▶ EXTRACTED TEXT:
====

# New Figure, New Scale



## rkapuaala (Jan 3, 2008)

Started a New Figure in a New scale Last week. It will be of Prince Jonah Kuhio Kalanianaole. My son posed for it and right now thats his face on there, but eventually the face will look like this. 








The scale is 1:12. Do they do model trains in 1:12? 
I really like working in this scale


----------



## altterrain (Jan 2, 2008)

Nice work. I'm not sure how to work a naked surfer in with the trains, though. Maybe as part of a sugar cane line. 
There are a few (very few) modeling 1:12 as extreme narrow gauge with 32 mm track as 15 inch gauge or 21 inch gauge with 45 mm track. More of us 7/8's (1:13.7) guys around (over at http://www.7-8ths.info/). 

-Brian


----------



## DKRickman (Mar 25, 2008)

Posted By rkapuaala on 08/04/2008 11:40 PM

The scale is 1:12. Do they do model trains in 1:12? 
I really like working in this scale " border=0>




Very impressive! 

As far as 1:12, I know it's a commor scale for dollhouses. Also, I believe that 5" gauge live steamers are nominally 1:12 scale, although technically that works out to either a 5' gauge or a scale of 1:11.3. Either way, I think it's high time all those live steamers had some scale people to haul around!/DesktopModules/NTForums/themes/mls/emoticons/hehe.gif


----------



## Guest (Aug 5, 2008)

I think it's high time all those live steamers had some scale people to haul around!
aren't Barbie and co about 1:11?


----------



## DKRickman (Mar 25, 2008)

aren't Barbie and co about 1:11?




Actually, at roughly 12" high, they're 1:6. Dad ran into this when trying to build a dollhouse for my sister - it ended up being twice the size of a normal dollhouse, because it was designed with Barbie in mind. And no, thank heavens, it wasn't pink!


----------



## rkapuaala (Jan 3, 2008)

Hey, this is the first step in sculpting. He looks naked, but will be sporting victorian period swim apparel


----------



## vsmith (Jan 2, 2008)

Ahh crap! I thought you were making this guy: 








figure looks great anyway....


----------



## Michael Tollett (Jan 3, 2008)

that's what I thought..........I said "Cool!! The Silver Surfer in model trains"......then read the post.


----------



## rkapuaala (Jan 3, 2008)

I love the Silver Surfer, but he's a Marvel Trade mark, and I think they might not like me selling one of their trademark figures /DesktopModules/NTForums/themes/mls/emoticons/sad.gif


----------



## vsmith (Jan 2, 2008)

Dont get me wrong the figure looks great, but if he's a 19th century surfing Hawaiian Prince, isnt his board a little short? Those old guys surfed longboards didnt they? ..and I mean loooooooong boards, some of them pup's were 20' long werent they?


----------



## rkapuaala (Jan 3, 2008)

Victor, 
You are almost correct. There were a variety of board lengths, from boggey board size up to the olo board which was about 13 to 16 foot long. What you see in his hands now is a scrap of wood. I'm working on his real board, which will be what is known as the alaia board. The alaia was roughly 7 foot long. 
Keep in mind that these boards were not mass produced and the sizes were not standard but rather tailored to fit the surfer. They were usually made of koa or hau but this board was made of redwood because this figure is to commemorate that in 1885 Prince/Senator Kuhio surfed the river mouth in Santa Cruz. He was the first documented surfer on the Mainland of U.S.A. The board he used at the River Mouth was fabricated by a local saw mill from Native Redwood trees to his specification.

====

▶ DATA SECTION:
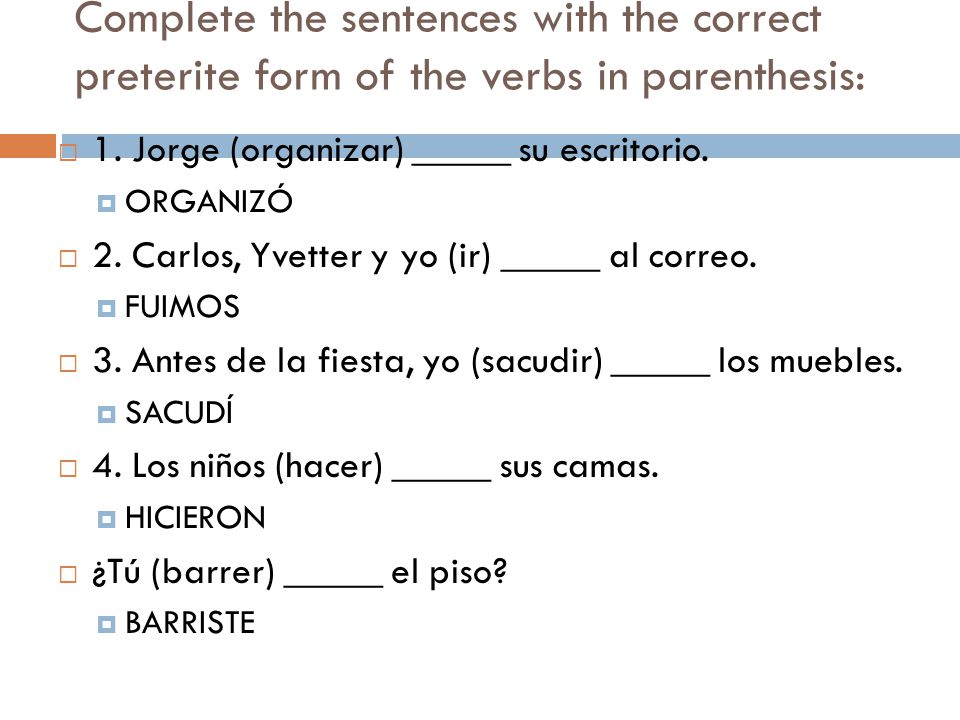The width and height of the screenshot is (960, 720).
Task: Click the blank after (sacudir)
Action: click(661, 374)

====

▶ REQUEST 1: In the forum thread about the 1:12 surfer figure, why will the figure's board be made of redwood rather than koa or hau? Answer in one to three sentences.
▶ REQUEST 2:
Answer these questions from the forum thread about the 1:12 surfer figure:
(a) What scale is the new figure being sculpted in?
(b) What ratio is given for 7/8 scale?
(c) About how long was the alaia board?
▶ REQUEST 3: Continue the forum thread about the 1:12 surfer figure with the next post after the last one shown.

▶ TASK RESPONSE 1: The figure commemorates Prince Kuhio surfing the river mouth in Santa Cruz in 1885, when he became the first documented surfer on the U.S. mainland. The board he used there was made by a local saw mill from native redwood trees to his specification, so the figure's board is redwood too.

▶ TASK RESPONSE 2:
(a) 1:12
(b) 1:13.7
(c) Roughly 7 feet

▶ TASK RESPONSE 3:
I am assuming (the size of the board is unknown and undocumented) he specified the dimensions of the alaia board because the olo board was so large and heavy, it required two or more people to carry it down to the waters edge, and he was with out royal attendants at the time because he was attending college near by and spending the summer with his cousin Prince Kawanakoa at the home of the Swans (a friend of the Kalakaua family that lived in Santa Cruz CA).


----------



## vsmith (Jan 2, 2008)

Cool, looking forward to the finish figure


----------



## rkapuaala (Jan 3, 2008)

Still haven't finished his board, but I am making some progress on Jonah Kuhio 








The likeness is close, but I need to hone it in a little more.


----------



## Reylroad (Mar 9, 2008)

Richard, 

I also belong to the 7/8th Guild and they can always use new figures. That scale is 1:13.7, but 1:12 would do in a pinch. I made a Ewa Plantation 12 foot boxcar (can't let my wife know because she said one more scale change and I'd be living outdoors with the cat) and I could use a coup[le of 7/8th figures to go with it. 

Nice figure. Do some more. 

Tom Rey


----------



## livesteam5629 (Jan 2, 2008)

A number of British modelers do 1:12. Like reylroad said it would do in a pinch for 7/8ths. Those of us modeling in 7/8ths in the US do not have much choice since Carlo sold his 7/8ths figures to a British firm. It is a nice scale to work with if you are modeling 2ft on 45mm track. 
Noel


----------



## Reylroad (Mar 9, 2008)

Richard, 

I agree with Noel. Even though I model mostly in 15mm(1:20.3), I do dabble in 7/8th scale 'cause I really like it (but don't want to live with the cat), but 7/8th folks could really use a GOOD quality line of figures. Now, we have to look for action figures in roughly that scale. It would be a lot easier to just paint a figure then to keep kitbashing them. 

As you know, I have your figures and they're simply outstanding. Think about 7/8th. 

Tom Rey


----------



## pdk (Jan 2, 2008)

With respect, I'd be wary of entering the 7/8ths figure business. Relatively few 7/8ths modellers opt for the kind of line you see in G-scale, with lots of trackside figures. Most 7/8ths guys need just a figure or two to put in their locos. So, as a figure-maker, it's hard to get a return on your investment of time, energy and resources. 

Do it for fun it you want, but don't expect to cover your costs.


----------



## rkapuaala (Jan 3, 2008)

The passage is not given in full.